This page provides guidance for deploying a generative AI model to an endpoint for online prediction.
Check the Model Garden
If the model is in Model Garden, you can deploy it by clicking Deploy (available for some models) or Open Notebook.
Otherwise, you can do one of the following:
If your model is similar to one in the Model Garden, you might be able to directly reuse one of the model garden containers.
Build your own custom container that adheres to Custom container requirements for prediction before importing your model into the Vertex AI Model Registry. After it's imported, it becomes a
model
resource that you can deploy to an endpoint.You can use the Dockerfiles and scripts that we use to build our Model Garden containers as a reference or starting point to build your own custom containers.

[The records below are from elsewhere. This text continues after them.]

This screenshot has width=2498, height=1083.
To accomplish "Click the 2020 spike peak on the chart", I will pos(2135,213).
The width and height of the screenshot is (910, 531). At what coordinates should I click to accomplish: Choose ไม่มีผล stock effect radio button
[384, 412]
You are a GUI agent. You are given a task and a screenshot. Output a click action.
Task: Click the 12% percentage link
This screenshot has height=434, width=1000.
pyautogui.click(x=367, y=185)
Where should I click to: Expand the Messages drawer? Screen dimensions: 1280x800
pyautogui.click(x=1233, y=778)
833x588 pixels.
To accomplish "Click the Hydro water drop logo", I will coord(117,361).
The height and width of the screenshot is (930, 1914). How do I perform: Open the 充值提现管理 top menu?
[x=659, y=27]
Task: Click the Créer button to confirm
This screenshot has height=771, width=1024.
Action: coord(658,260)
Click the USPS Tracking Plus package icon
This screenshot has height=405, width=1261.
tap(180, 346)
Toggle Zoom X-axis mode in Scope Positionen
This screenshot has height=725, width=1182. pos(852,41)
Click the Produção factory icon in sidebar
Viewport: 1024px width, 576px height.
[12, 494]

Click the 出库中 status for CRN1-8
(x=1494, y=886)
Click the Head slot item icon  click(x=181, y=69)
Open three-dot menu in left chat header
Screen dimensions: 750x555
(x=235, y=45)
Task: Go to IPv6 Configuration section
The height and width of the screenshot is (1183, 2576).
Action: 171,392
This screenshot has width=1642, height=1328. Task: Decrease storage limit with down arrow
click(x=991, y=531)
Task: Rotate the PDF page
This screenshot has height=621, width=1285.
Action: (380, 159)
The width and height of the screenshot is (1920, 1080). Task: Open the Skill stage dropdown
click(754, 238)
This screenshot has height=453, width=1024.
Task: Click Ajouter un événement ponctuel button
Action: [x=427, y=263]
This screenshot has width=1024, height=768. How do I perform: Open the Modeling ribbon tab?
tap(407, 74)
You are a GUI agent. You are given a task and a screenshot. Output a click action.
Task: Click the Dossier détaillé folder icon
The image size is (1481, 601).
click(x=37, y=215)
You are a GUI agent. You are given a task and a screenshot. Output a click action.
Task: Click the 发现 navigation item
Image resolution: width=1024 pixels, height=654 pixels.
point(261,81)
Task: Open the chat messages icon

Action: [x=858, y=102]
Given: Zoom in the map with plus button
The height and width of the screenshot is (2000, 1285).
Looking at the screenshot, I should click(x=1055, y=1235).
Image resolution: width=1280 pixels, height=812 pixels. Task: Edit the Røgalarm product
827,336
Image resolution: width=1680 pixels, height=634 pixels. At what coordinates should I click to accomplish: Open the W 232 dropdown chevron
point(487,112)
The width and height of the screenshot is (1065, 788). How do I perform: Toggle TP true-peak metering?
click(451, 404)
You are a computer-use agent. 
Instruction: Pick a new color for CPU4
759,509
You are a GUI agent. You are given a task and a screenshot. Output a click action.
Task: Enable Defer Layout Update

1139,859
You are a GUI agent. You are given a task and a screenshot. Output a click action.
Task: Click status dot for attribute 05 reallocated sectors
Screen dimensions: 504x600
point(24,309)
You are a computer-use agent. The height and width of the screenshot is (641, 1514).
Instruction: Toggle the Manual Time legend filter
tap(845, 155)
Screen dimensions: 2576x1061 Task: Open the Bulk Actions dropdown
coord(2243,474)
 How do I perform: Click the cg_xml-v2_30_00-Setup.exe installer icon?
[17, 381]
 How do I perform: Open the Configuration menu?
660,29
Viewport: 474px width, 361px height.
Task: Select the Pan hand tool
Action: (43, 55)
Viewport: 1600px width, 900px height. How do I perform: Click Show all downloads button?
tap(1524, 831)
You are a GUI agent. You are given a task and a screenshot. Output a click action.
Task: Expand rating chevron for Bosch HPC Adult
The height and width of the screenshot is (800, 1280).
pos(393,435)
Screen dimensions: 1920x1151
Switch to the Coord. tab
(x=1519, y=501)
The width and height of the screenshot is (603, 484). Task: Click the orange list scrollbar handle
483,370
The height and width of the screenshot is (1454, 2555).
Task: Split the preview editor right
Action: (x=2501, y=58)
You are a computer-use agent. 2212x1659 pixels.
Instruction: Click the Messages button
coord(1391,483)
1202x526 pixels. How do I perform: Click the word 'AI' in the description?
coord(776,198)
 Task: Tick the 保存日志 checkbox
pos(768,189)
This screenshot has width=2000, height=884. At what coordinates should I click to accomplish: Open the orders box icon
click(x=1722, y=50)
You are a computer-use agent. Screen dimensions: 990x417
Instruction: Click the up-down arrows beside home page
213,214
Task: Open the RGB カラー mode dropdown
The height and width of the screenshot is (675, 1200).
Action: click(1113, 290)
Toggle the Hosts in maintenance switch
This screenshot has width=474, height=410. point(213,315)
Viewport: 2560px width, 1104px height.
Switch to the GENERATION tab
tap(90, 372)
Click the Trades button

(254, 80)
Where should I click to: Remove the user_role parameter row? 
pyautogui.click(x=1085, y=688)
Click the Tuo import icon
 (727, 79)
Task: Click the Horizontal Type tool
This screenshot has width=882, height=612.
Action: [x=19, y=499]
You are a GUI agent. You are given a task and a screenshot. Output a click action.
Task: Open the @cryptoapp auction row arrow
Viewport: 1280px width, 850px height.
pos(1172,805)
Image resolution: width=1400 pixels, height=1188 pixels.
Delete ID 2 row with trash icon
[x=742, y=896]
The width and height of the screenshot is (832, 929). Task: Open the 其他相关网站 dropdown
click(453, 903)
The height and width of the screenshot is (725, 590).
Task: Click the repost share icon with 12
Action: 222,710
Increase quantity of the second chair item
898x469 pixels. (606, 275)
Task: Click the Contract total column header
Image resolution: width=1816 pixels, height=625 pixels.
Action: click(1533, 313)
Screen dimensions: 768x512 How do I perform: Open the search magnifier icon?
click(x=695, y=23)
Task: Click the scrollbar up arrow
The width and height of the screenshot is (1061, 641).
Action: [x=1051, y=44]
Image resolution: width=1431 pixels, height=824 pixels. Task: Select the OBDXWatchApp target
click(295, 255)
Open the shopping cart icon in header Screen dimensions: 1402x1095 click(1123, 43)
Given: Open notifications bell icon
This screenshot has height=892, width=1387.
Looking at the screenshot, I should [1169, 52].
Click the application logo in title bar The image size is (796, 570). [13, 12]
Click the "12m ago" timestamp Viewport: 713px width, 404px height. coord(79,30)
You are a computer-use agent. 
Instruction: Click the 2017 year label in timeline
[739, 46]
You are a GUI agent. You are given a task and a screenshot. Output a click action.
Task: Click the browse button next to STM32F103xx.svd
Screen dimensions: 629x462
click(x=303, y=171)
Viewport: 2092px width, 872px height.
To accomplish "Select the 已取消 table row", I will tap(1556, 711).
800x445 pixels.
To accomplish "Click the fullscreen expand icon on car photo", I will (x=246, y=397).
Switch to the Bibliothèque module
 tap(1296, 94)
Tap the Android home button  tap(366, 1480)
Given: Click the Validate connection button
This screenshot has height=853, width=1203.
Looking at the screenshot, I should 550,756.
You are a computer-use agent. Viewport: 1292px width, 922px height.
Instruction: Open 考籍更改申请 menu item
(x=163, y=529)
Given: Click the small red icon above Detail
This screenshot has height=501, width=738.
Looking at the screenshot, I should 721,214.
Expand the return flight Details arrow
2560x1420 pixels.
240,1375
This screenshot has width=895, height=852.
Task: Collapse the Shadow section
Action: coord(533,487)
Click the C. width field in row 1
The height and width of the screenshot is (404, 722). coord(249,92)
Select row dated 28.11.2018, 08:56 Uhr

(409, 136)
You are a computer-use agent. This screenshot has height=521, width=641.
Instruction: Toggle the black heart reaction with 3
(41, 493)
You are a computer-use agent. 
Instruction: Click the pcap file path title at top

Serving predictions with NVIDIA NIM
NVIDIA Inference Microservices (NIM) are pre-trained and optimized AI models that are packaged as microservices. They're designed to simplify the deployment of high-performance, production-ready AI into applications.
NVIDIA NIM can be used together with Artifact Registry and Vertex AI Prediction to deploy generative AI models for online prediction.
Settings for custom containers
This section describes fields in your model's
containerSpec
that you may need to
specify when importing generative AI models.
You can specify these fields by using the Vertex AI REST API or the
gcloud ai models upload
command.
For more information, see
Container-related API fields.
sharedMemorySizeMb
Some generative AI models require more shared memory. Shared memory is an Inter-process communication (IPC) mechanism that allows multiple processes to access and manipulate a common block of memory. The default shared memory size is 64MB.
Some model servers, such as vLLM or Nvidia Triton, use shared memory to cache internal data during model inferences. Without enough shared memory, some model servers cannot serve predictions for generative models. The amount of shared memory needed, if any, is an implementation detail of your container and model. Consult your model server documentation for guidelines.
Also, because shared memory can be used for cross GPU communication, using more shared memory can improve performance for accelerators without NVLink capabilities (for example, L4), if the model container requires communication across GPUs.
For information on how to specify a custom value for shared memory, see Container-related API fields.
startupProbe
A startup probe is an optional probe that is used to detect when the container has started. This probe is used to delay the health probe and liveness checks until the container has started, which helps prevent slow starting containers from getting shut down prematurely.
For more information, see Health checks.
healthProbe
The health probe checks whether a container is ready to accept traffic. If health probe is not provided, Vertex AI will use the default health checks which issues a HTTP request to the container's port and looks for a
200 OK
response from the model server.If your model server responds with
200 OK
before the model is fully loaded, which is possible, especially for large models, then the health check will succeed prematurely and Vertex AI will route traffic to the container before it is ready.In these cases, specify a custom health probe that succeeds only after the model is fully loaded and ready to accept traffic.
For more information, see Health checks.
Limitations
Consider the following limitations when deploying generative AI models:
- Generative AI models can only be deployed to a single machine. Multi-host deployment isn't supported.
- For very large models that don't fit in the largest supported vRAM, such as Llama 3.1 405B, we recommend quantizing them to fit.